Stored dataset items:
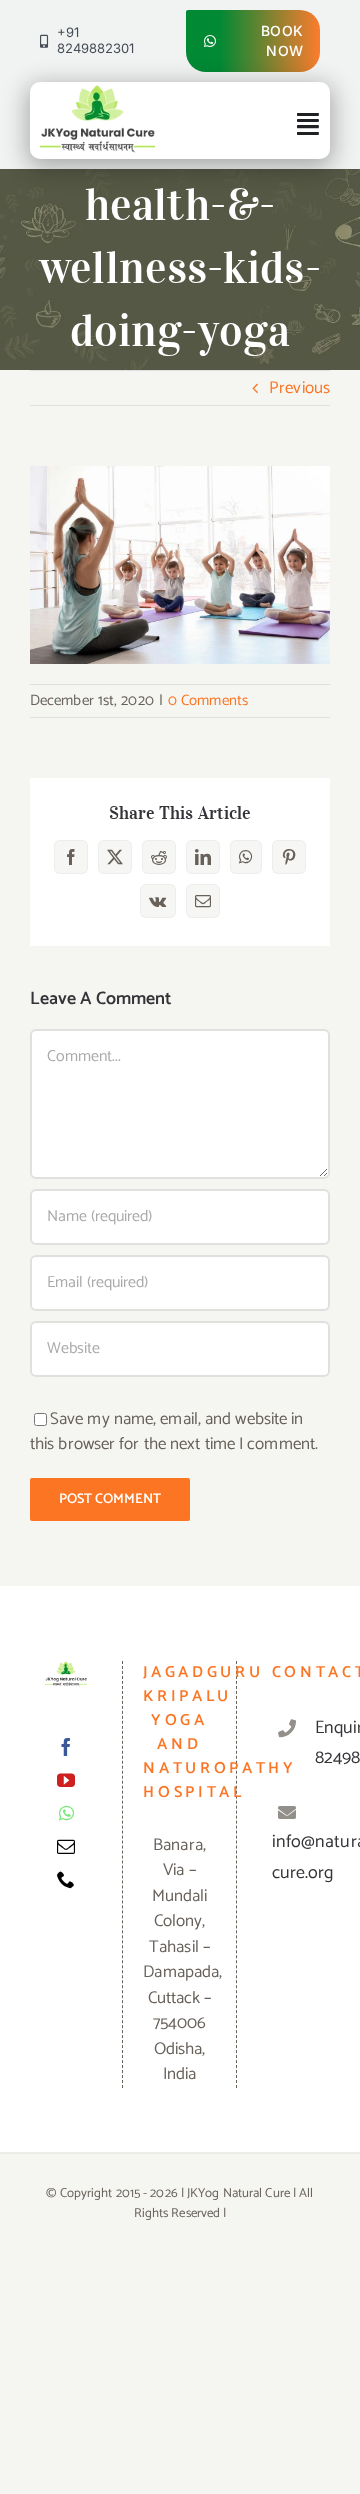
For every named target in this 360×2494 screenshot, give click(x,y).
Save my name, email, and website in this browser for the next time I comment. (174, 1432)
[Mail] (66, 1846)
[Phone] (66, 1879)
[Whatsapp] (66, 1813)
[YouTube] (66, 1780)
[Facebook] (66, 1747)
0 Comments (208, 700)
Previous (299, 388)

> _Assignment_
Transcribe the records above exactly, skipping pictures.

> _Solution for this task_
For every named target in this 360×2494 screenshot, give click(x,y).
Save my name, email, and website in this browser for the next time I comment. (174, 1432)
[Mail] (66, 1846)
[Phone] (66, 1879)
[Whatsapp] (66, 1813)
[YouTube] (66, 1780)
[Facebook] (66, 1747)
0 Comments (208, 700)
Previous (299, 388)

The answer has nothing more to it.